There was something serene, almost tranquil about the Z5; there was no maverick fare present, but enough hard-hitting chords to form a pleasant power ballad. Where the Z5 required fluidity, there was legato, and where there needed to be enough excitement, there was a staccato jump aplenty.
Now, let’s throw all of that aside, because today we’re dealing with something entirely different. This isn’t a refined affair for the pure hearted, nor in fact is it a smartphone I imagine many people will end up buying. We’re talking about the Sony Xperia Z5 Premium, and this is Sony’s wild side.
I’m almost refreshed to find Sony has one.
Many of Sony’s previous releases have been largely iterative, and this, in some ways, falls prone to that. In fact, there’s little I feel I can say about the Z5 Premium in technical terms that I haven’t already expressed in my standard Z5 review.
However, this isn’t just a large Sony Xperia Z5. Don’t make that mistake. The Xperia Z5 Premium is simply enormous; clocking in a chunky form factor with glossy feeling edges. Its back is as smooth as marble, its front display as bright as Gondor’s call for aid in The Return of the King.
Whereas the standard Xperia Z5 is a smooth affair all-round, Sony wants you to know that if you bear the Z5 Premium within your hands, you’re holding your money’s worth in smartphone gold.
To this end, the device’s back panel sits an uncomfortable millimetre or so beneath the depth of its sides; as a result, you feel less like you’re holding a smartphone and more like you’re holding the frame of Liberty Leading The People.
The same 23-megapixel camera as present on the standard Z5 reports for duty here, and is neatly tucked in the top left corner. On the left side panel (facing the front screen) is a SIM and MicroSD tray, and on the right, well, is a rockstar affair.
Why do I say this? Well, simply put, Sony’s Omnibalance design gives your thumb the gymnastic skills of Angus Young shredding guitar across the stage. From the bottom up – and in incredibly close proximity – is the camera shutter bottom, volume rocker, and finally, the power button and fingerprint scanner.
While I can appreciate the desire to keep things close at hand for those will shorter fingers, the placement of buttons here simply means you’ll either have to have digits make of elastic, a nonexistent palm, or live in perennial frustration. Why Sony couldn’t make better use of the Z5 Premium’s long, near-6″ side panel, I’ve no idea.
The top panel sports a lonely audio jack port, while the bottom sports a Micro USB port. Sony’s decision not to go with USB Type C is interesting here, considering the quick charging benefits it could bring considering that the Z5 Premium is tasked with an almighty duty to balance power.
With a 5.5“³ 4K display with a pixel density of 806ppi, 3GBs of RAM and 32GB of internal storage, and a Snapdragon 810 chipset, the Xperia Z5 is built for power.
Speaking of power, let’s get down to it, then – the main attraction of the Xperia Z5 Premium is, of course, its 4K screen.

BRIEF 1 — According to the Xperia Z5 Premium review, what port is on the phone's bottom panel?
BRIEF 2 — Write the next part of the Xperia Z5 Premium review, picking up after its final sentence.

RECORD EXTRACTS —
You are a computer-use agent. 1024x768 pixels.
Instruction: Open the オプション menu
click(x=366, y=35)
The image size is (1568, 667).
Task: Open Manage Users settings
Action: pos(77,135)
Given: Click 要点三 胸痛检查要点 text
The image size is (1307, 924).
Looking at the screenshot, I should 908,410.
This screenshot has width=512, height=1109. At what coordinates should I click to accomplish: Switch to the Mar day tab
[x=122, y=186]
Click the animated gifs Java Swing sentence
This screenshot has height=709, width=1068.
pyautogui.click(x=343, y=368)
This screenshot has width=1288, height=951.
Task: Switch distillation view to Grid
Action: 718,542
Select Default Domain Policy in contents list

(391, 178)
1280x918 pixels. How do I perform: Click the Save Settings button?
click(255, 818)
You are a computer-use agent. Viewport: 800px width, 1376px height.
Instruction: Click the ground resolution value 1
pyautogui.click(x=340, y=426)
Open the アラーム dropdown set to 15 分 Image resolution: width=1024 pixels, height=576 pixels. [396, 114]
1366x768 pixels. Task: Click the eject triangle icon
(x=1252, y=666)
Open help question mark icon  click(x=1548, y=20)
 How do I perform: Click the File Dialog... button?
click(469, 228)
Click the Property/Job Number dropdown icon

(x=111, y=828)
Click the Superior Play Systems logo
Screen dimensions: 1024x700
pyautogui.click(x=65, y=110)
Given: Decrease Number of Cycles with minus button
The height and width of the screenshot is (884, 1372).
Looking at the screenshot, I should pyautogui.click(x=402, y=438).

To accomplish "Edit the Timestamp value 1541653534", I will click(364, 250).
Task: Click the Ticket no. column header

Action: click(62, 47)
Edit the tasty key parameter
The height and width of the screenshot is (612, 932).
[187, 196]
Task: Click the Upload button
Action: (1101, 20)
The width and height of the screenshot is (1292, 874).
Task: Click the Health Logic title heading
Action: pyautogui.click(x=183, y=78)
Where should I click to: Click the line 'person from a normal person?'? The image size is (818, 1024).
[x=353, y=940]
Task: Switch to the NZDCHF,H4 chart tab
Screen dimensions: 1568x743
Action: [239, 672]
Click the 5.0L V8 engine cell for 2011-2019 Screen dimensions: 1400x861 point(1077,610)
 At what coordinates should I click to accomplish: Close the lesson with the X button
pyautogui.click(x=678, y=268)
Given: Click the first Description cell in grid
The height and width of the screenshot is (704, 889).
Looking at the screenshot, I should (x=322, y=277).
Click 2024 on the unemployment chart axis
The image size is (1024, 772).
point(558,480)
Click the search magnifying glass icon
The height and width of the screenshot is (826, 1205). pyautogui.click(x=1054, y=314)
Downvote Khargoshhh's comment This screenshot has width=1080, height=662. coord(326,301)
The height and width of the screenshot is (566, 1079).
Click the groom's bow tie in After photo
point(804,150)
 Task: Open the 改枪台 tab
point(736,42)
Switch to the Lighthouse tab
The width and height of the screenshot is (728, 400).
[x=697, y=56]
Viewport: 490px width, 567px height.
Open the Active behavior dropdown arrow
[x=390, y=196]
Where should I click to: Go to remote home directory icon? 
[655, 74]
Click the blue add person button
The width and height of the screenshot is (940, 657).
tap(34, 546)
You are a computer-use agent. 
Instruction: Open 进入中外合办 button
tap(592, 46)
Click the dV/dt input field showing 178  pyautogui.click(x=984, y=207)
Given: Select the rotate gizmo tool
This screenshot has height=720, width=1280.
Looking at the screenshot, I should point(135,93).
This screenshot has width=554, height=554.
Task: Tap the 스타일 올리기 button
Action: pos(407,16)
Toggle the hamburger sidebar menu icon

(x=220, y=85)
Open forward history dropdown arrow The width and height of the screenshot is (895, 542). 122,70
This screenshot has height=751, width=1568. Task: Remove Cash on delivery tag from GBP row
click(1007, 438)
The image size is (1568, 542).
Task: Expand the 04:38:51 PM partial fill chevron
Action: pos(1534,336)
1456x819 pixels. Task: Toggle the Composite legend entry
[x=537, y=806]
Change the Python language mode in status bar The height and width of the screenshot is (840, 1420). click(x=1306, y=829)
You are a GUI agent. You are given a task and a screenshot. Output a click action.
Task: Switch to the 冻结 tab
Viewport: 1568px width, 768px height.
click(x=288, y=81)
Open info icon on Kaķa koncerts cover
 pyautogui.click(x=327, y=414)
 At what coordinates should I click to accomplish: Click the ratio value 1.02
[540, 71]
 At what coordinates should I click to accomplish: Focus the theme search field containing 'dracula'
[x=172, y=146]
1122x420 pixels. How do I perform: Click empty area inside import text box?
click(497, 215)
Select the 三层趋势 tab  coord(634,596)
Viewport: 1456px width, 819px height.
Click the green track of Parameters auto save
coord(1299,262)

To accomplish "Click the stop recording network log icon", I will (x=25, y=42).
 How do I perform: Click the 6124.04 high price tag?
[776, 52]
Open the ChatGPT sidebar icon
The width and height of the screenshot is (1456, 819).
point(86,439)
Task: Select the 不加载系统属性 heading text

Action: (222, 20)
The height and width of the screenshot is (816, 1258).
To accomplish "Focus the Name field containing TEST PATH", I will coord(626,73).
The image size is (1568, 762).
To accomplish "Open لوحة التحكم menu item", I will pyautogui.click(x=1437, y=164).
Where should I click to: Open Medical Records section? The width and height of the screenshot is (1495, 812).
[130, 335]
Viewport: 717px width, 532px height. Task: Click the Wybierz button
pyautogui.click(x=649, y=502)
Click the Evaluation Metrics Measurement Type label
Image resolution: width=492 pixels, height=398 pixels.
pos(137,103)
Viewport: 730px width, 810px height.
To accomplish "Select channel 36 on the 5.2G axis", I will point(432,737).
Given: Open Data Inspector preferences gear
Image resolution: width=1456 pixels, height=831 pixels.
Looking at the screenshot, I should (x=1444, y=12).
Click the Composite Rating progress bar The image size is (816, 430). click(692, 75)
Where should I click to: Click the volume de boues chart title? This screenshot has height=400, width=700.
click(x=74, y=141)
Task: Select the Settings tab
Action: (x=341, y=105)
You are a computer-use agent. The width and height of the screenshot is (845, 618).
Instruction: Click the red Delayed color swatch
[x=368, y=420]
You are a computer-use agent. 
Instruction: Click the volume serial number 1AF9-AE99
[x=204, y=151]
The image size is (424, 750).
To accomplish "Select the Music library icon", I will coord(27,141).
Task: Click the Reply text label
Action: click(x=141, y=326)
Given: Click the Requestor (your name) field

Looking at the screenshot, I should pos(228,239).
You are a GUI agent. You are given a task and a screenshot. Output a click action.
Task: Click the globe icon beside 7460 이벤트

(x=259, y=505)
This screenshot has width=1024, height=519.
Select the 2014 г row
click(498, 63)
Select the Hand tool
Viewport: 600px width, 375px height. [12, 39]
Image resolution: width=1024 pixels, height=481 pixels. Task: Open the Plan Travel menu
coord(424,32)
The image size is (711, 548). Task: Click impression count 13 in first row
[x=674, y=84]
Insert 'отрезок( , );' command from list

EXERCISE RESPONSE 1 — A Micro USB port.

EXERCISE RESPONSE 2 —
What not a great many people are aware of is that Sony was the first manufacturer to set the precedent of including a 1080p display on a mobile device – a standard which is commonplace today. With the Z5 Premium, Sony hopes to set a similar standard with a 4K display.
Displays have long been an issue of contention in the mobile industry; Apple famously touts its Retina displays at exactly the precipice of what the human eye can detect; a threshold above what 4K can be shown as on a mobile device. Does the Xperia Z5 Premium offer any significant heft in this regard?
The answer is yes and no. Yes, to the fact that should you wrap your hands around this device, you’ll be using the brightest screen ever to grace (or is that burn?) my eyes.
No, to the fact that there’s little other means to detect you’re actually using a 4K screen. Sure, content may appear incrementally – almost minutely – sharper, though on a system level the Xperia Z5 Premium feels little different than from its standard forebear. Content shines, but don’t we spend more time navigating menus and home screens on our phones than we do actually watching video?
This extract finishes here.